Perhaps I should explain the problem better. In C++, the following code:

#include <iostream>

using namespace std;


int main()
{
  float a = 1.0;
  float b = 0.0;

  for(int i=0;i<10;++i)
  {
    b+=0.1;
  }

  if(a != b)
  {
    cout << "Something is wrong" << endl;
  }

  return 1;
}

prints the phrase "Something is wrong". Are you saying that it should?

Answer 12

@DrPizza: I am no performance guru but I would expect fixed point operations to be quicker than floating point operations (in most cases).

@Craig H: Sure. I'm totally okay with it printing that. If a or b store money then they should be represented in fixed point. I'm struggling to think of a real world example where such logic ought to be allied to floats. Things suitable for floats:

• weights
• ranks
• distances
• real world values (like from a ADC)

For all these things, either you much then numbers and simply present the results to the user for human interpretation, or you make a comparative statement (even if such a statement is, "this thing is within 0.001 of this other thing").

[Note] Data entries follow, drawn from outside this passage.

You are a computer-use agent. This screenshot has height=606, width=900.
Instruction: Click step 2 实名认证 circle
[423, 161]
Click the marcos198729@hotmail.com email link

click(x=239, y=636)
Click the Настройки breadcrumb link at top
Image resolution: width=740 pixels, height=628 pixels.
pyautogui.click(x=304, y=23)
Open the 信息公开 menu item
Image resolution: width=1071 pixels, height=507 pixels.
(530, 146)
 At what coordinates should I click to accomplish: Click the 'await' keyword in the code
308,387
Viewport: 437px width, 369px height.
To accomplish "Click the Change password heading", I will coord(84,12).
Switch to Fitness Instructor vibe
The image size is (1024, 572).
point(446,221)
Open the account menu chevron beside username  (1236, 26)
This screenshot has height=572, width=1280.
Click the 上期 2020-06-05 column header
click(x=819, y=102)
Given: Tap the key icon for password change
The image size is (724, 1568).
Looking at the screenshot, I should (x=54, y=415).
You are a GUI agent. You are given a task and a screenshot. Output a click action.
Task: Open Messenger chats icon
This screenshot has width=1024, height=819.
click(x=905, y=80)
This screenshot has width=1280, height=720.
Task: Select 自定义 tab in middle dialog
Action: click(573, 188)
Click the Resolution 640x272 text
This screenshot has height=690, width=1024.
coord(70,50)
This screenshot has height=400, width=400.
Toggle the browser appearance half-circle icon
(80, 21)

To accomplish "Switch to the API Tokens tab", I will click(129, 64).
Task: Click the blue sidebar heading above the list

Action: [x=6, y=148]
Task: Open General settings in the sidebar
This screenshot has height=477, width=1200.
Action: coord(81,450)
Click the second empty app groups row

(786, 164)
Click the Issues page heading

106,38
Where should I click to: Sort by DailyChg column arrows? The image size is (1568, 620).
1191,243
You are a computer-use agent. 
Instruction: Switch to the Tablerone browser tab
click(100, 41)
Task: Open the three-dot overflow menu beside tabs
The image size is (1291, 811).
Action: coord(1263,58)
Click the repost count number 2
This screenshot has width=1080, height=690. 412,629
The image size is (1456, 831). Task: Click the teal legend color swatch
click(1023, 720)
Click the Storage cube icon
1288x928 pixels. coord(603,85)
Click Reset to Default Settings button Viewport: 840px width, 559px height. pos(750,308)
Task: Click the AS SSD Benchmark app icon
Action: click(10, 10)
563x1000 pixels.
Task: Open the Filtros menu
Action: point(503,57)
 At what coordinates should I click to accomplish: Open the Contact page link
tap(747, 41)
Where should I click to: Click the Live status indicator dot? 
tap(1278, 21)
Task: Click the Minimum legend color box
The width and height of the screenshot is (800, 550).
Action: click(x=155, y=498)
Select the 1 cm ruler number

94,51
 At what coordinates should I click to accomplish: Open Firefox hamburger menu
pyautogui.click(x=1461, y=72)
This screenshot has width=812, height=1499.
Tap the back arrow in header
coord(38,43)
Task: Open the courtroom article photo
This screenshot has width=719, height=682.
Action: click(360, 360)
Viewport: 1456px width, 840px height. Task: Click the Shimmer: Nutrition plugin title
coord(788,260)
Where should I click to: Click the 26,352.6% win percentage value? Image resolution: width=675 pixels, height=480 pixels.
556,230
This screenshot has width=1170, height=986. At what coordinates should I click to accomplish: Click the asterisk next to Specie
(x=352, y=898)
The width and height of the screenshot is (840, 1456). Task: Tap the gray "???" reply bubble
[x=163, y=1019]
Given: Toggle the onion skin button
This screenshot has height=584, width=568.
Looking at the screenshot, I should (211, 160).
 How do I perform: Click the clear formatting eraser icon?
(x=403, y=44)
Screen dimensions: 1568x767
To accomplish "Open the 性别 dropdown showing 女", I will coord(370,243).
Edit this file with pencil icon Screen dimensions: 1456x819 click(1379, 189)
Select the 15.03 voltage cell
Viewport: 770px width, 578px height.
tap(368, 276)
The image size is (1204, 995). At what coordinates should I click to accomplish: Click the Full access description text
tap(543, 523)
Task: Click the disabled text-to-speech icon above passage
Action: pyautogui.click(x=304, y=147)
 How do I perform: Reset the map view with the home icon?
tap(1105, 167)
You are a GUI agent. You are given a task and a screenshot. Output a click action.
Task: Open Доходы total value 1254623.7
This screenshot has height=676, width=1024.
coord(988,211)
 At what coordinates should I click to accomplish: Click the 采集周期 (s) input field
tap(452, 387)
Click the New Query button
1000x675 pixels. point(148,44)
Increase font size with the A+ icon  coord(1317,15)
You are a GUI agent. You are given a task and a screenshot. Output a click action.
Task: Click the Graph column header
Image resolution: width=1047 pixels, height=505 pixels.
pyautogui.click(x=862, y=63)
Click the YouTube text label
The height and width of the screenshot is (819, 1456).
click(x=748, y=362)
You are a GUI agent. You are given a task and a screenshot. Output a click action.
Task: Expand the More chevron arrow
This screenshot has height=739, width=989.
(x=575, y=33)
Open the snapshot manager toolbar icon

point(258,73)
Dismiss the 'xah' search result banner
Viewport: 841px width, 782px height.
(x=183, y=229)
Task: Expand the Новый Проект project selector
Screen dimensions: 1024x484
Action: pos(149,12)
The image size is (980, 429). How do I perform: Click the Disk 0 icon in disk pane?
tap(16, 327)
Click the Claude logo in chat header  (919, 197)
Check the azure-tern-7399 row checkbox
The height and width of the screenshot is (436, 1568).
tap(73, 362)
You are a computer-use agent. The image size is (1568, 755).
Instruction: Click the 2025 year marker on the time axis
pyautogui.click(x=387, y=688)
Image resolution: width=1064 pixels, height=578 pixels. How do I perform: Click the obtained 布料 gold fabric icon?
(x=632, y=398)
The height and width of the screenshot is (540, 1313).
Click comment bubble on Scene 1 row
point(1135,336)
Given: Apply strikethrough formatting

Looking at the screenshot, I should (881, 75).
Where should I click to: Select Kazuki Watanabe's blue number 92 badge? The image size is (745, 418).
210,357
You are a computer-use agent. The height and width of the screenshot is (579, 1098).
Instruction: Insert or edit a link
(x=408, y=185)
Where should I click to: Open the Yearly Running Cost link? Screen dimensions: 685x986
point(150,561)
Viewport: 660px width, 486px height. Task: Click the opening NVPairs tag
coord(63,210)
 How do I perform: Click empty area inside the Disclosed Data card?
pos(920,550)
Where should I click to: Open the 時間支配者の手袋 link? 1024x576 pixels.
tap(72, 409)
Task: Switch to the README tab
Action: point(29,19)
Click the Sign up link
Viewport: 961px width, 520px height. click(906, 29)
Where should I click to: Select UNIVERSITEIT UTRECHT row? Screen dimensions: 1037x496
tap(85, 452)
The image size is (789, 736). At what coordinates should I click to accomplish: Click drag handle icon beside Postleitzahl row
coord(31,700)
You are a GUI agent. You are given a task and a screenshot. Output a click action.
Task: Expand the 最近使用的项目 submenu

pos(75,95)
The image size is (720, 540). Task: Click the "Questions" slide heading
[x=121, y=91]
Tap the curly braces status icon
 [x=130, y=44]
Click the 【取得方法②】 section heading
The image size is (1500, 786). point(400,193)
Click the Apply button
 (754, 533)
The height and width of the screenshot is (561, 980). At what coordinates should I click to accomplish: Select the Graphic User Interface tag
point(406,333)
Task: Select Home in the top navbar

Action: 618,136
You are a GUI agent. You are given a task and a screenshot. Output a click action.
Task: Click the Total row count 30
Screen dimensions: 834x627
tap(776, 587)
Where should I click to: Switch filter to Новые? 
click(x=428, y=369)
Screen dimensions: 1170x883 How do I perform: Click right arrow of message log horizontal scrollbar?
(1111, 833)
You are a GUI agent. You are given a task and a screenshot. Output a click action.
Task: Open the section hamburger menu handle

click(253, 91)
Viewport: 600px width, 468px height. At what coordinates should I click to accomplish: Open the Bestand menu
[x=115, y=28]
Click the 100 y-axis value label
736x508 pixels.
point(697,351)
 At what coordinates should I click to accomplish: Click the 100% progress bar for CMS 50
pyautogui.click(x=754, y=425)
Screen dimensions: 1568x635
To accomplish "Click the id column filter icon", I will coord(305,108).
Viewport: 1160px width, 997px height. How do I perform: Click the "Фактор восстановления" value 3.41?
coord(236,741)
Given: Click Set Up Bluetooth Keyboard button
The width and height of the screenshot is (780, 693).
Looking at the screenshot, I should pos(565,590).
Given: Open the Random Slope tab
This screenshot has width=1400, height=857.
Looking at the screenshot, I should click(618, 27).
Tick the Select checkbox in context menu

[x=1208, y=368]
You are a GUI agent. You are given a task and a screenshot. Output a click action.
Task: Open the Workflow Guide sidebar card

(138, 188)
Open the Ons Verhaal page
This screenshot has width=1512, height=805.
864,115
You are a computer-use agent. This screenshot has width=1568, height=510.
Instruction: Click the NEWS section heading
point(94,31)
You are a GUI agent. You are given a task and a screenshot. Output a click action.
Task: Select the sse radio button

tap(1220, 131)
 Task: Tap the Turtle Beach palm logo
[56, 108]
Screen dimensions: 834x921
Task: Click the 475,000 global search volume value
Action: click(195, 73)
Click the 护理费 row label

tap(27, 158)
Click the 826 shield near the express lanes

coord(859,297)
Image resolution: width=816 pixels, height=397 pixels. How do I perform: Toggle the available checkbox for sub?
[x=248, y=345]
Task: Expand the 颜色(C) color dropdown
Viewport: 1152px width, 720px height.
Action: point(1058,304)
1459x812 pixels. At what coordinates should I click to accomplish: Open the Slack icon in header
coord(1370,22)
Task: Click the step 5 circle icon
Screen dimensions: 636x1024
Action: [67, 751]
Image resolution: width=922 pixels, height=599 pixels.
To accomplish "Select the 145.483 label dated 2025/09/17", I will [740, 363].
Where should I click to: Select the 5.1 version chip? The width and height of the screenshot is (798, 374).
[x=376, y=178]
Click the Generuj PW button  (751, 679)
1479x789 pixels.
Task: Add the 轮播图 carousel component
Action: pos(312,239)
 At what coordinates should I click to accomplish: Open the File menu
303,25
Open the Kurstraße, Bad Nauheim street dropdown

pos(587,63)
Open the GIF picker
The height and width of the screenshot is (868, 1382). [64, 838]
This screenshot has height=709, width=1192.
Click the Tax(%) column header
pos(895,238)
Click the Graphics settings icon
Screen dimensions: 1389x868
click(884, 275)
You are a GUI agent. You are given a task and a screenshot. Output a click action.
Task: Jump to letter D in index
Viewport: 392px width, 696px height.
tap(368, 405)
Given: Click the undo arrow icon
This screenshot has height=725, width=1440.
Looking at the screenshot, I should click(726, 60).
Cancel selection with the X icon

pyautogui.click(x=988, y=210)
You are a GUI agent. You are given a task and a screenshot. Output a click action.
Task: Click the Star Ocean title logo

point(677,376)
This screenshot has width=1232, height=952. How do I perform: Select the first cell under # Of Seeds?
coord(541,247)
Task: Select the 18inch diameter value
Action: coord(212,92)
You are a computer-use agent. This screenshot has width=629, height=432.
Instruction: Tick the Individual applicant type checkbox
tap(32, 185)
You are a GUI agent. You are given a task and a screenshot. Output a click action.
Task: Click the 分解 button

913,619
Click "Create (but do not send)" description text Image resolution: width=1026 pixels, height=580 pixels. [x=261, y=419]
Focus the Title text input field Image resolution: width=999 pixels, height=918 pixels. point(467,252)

A comparative statement like mine is only useful in the context of the algorithm: the "within 0.001" part depends on what physical question you're asking. That my 0.02. Or should I say 2/100ths?

Answer 13

@DrPizza: I am no performance guru but I would expect fixed point operations to be quicker than floating point operations (in most cases).

It rather depends on what you are doing with them. A fixed-point type with the same range as an IEEE float would be many many times slower (and many times larger).

Things suitable for floats:

3D graphics, physics/engineering, simulation, climate simulation....

Answer 14

It rather depends on what you are doing with them. A fixed-point type with the same range as an IEEE float would be many many times slower (and many times larger).

Okay, but if I want a infinitesimally small bit-resolution then it's back to my original point: == and != have no meaning in the context of such a problem.

An int lets me express ~10^9 values (regardless of the range) which seems like enough for any situation where I would care about two of them being equal. And if that's not enough, use a 64-bit OS and you've got about 10^19 distinct values.

I can express values a range of 0 to 10^200 (for example) in an int, it is just the bit-resolution that suffers (resolution would be greater than 1, but, again, no application has that sort of range as well as that sort of resolution).

To summarize, I think in all cases one either is representing a continuum of values, in which case != and == are irrelevant, or one is representing a fixed set of values, which can be mapped to an int (or a another fixed-precision type).

Answer 15

Checkout this answer to a similar question.

Answer 16

An int lets me express ~10^9 values (regardless of the range) which seems like enough for any situation where I would care about two of them being equal. And if that's not enough, use a 64-bit OS and you've got about 10^19 distinct values.

I have actually hit that limit... I was trying to juggle times in ps and time in clock cycles in a simulation where you easily hit 10^10 cycles. No matter what I did I very quickly overflowed the puny range of 64-bit integers... 10^19 is not as much as you think it is, gimme 128 bits computing now!

Floats allowed me to get a solution to the mathematical issues, as the values overflowed with lots zeros at the low end. So you basically had a decimal point floating aronud in the number with no loss of precision (I could like with the more limited distinct number of values allowed in the mantissa of a float compared to a 64-bit int, but desperately needed th range!).

And then things converted back to integers to compare etc.

Annoying, and in the end I scrapped the entire attempt and just relied on floats and < and > to get the work done. Not perfect, but works for the use case envisioned.